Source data

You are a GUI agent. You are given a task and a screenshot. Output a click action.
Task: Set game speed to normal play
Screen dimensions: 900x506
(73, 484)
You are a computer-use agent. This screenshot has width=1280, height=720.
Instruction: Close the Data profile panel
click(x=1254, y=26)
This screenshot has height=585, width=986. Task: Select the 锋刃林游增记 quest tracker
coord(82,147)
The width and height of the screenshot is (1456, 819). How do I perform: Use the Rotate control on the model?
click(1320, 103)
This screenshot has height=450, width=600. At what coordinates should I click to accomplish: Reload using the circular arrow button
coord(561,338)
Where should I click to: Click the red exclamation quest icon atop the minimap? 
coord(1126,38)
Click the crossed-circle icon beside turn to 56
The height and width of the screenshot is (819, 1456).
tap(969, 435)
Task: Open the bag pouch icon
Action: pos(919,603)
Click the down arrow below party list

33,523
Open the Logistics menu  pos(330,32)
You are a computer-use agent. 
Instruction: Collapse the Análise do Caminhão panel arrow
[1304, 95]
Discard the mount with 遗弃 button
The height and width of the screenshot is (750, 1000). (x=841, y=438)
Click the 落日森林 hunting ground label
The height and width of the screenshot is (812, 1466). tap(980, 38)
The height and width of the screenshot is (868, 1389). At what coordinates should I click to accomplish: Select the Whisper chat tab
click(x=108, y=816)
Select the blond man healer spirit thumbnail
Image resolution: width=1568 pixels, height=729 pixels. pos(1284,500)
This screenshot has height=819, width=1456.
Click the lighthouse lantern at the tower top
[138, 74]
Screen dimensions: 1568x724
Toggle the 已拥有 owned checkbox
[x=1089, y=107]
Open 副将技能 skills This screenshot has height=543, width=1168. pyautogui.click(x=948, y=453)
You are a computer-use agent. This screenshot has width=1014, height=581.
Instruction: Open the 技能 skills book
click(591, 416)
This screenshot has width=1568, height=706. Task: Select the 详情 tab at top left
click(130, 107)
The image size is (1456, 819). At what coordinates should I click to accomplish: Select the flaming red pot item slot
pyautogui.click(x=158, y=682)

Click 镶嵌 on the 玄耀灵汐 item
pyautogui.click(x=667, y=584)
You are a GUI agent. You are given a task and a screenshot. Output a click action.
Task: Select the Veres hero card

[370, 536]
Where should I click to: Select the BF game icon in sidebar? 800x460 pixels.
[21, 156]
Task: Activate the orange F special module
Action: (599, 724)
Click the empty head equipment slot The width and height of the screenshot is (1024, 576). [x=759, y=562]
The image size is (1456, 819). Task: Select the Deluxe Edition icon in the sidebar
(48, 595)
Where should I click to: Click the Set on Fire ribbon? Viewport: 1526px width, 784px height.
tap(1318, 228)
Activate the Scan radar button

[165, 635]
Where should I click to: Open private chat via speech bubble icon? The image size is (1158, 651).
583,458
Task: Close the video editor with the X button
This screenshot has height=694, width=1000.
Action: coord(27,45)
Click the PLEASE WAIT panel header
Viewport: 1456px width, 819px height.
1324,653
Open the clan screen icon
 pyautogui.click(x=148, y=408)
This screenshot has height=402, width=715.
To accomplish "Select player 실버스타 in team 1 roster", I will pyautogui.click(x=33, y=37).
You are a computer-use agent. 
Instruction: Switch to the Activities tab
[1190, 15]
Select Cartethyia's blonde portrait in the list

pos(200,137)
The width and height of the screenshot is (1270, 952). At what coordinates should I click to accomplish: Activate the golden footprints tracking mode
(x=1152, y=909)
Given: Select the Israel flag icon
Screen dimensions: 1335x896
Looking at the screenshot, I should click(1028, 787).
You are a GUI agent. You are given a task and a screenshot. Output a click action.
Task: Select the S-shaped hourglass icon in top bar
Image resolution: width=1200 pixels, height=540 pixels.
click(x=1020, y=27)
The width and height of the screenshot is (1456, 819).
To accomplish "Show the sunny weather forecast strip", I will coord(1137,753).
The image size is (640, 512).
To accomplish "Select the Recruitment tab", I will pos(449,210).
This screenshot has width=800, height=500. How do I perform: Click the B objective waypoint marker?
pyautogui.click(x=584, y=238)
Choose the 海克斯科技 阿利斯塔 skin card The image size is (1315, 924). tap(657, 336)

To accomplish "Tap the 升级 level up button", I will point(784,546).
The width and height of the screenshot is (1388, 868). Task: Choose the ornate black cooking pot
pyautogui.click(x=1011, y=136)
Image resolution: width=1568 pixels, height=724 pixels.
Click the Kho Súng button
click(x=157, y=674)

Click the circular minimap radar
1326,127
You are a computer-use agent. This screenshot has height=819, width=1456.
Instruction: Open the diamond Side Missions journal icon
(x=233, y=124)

### [WORK TO DO]
Could you rewrite the material above, changing "computer-use agent" to "screen-control agent" wherever it occurs and leaving everything else as it is?

### [SOLUTION TO THIS EXERCISE]
You are a GUI agent. You are given a task and a screenshot. Output a click action.
Task: Set game speed to normal play
Screen dimensions: 900x506
(73, 484)
You are a screen-control agent. This screenshot has width=1280, height=720.
Instruction: Close the Data profile panel
click(x=1254, y=26)
This screenshot has height=585, width=986. Task: Select the 锋刃林游增记 quest tracker
coord(82,147)
The width and height of the screenshot is (1456, 819). How do I perform: Use the Rotate control on the model?
click(1320, 103)
This screenshot has height=450, width=600. At what coordinates should I click to accomplish: Reload using the circular arrow button
coord(561,338)
Where should I click to: Click the red exclamation quest icon atop the minimap? 
coord(1126,38)
Click the crossed-circle icon beside turn to 56
The height and width of the screenshot is (819, 1456).
tap(969, 435)
Task: Open the bag pouch icon
Action: pos(919,603)
Click the down arrow below party list

33,523
Open the Logistics menu  pos(330,32)
You are a screen-control agent. 
Instruction: Collapse the Análise do Caminhão panel arrow
[1304, 95]
Discard the mount with 遗弃 button
The height and width of the screenshot is (750, 1000). (x=841, y=438)
Click the 落日森林 hunting ground label
The height and width of the screenshot is (812, 1466). tap(980, 38)
The height and width of the screenshot is (868, 1389). At what coordinates should I click to accomplish: Select the Whisper chat tab
click(x=108, y=816)
Select the blond man healer spirit thumbnail
Image resolution: width=1568 pixels, height=729 pixels. pos(1284,500)
This screenshot has height=819, width=1456.
Click the lighthouse lantern at the tower top
[138, 74]
Screen dimensions: 1568x724
Toggle the 已拥有 owned checkbox
[x=1089, y=107]
Open 副将技能 skills This screenshot has height=543, width=1168. pyautogui.click(x=948, y=453)
You are a screen-control agent. This screenshot has width=1014, height=581.
Instruction: Open the 技能 skills book
click(591, 416)
This screenshot has width=1568, height=706. Task: Select the 详情 tab at top left
click(130, 107)
The image size is (1456, 819). At what coordinates should I click to accomplish: Select the flaming red pot item slot
pyautogui.click(x=158, y=682)

Click 镶嵌 on the 玄耀灵汐 item
pyautogui.click(x=667, y=584)
You are a GUI agent. You are given a task and a screenshot. Output a click action.
Task: Select the Veres hero card

[370, 536]
Where should I click to: Select the BF game icon in sidebar? 800x460 pixels.
[21, 156]
Task: Activate the orange F special module
Action: (599, 724)
Click the empty head equipment slot The width and height of the screenshot is (1024, 576). [x=759, y=562]
The image size is (1456, 819). Task: Select the Deluxe Edition icon in the sidebar
(48, 595)
Where should I click to: Click the Set on Fire ribbon? Viewport: 1526px width, 784px height.
tap(1318, 228)
Activate the Scan radar button

[165, 635]
Where should I click to: Open private chat via speech bubble icon? The image size is (1158, 651).
583,458
Task: Close the video editor with the X button
This screenshot has height=694, width=1000.
Action: coord(27,45)
Click the PLEASE WAIT panel header
Viewport: 1456px width, 819px height.
1324,653
Open the clan screen icon
 pyautogui.click(x=148, y=408)
This screenshot has height=402, width=715.
To accomplish "Select player 실버스타 in team 1 roster", I will pyautogui.click(x=33, y=37).
You are a screen-control agent. 
Instruction: Switch to the Activities tab
[1190, 15]
Select Cartethyia's blonde portrait in the list

pos(200,137)
The width and height of the screenshot is (1270, 952). At what coordinates should I click to accomplish: Activate the golden footprints tracking mode
(x=1152, y=909)
Given: Select the Israel flag icon
Screen dimensions: 1335x896
Looking at the screenshot, I should click(1028, 787).
You are a GUI agent. You are given a task and a screenshot. Output a click action.
Task: Select the S-shaped hourglass icon in top bar
Image resolution: width=1200 pixels, height=540 pixels.
click(x=1020, y=27)
The width and height of the screenshot is (1456, 819).
To accomplish "Show the sunny weather forecast strip", I will coord(1137,753).
The image size is (640, 512).
To accomplish "Select the Recruitment tab", I will pos(449,210).
This screenshot has width=800, height=500. How do I perform: Click the B objective waypoint marker?
pyautogui.click(x=584, y=238)
Choose the 海克斯科技 阿利斯塔 skin card The image size is (1315, 924). tap(657, 336)

To accomplish "Tap the 升级 level up button", I will point(784,546).
The width and height of the screenshot is (1388, 868). Task: Choose the ornate black cooking pot
pyautogui.click(x=1011, y=136)
Image resolution: width=1568 pixels, height=724 pixels.
Click the Kho Súng button
click(x=157, y=674)

Click the circular minimap radar
1326,127
You are a screen-control agent. This screenshot has height=819, width=1456.
Instruction: Open the diamond Side Missions journal icon
(x=233, y=124)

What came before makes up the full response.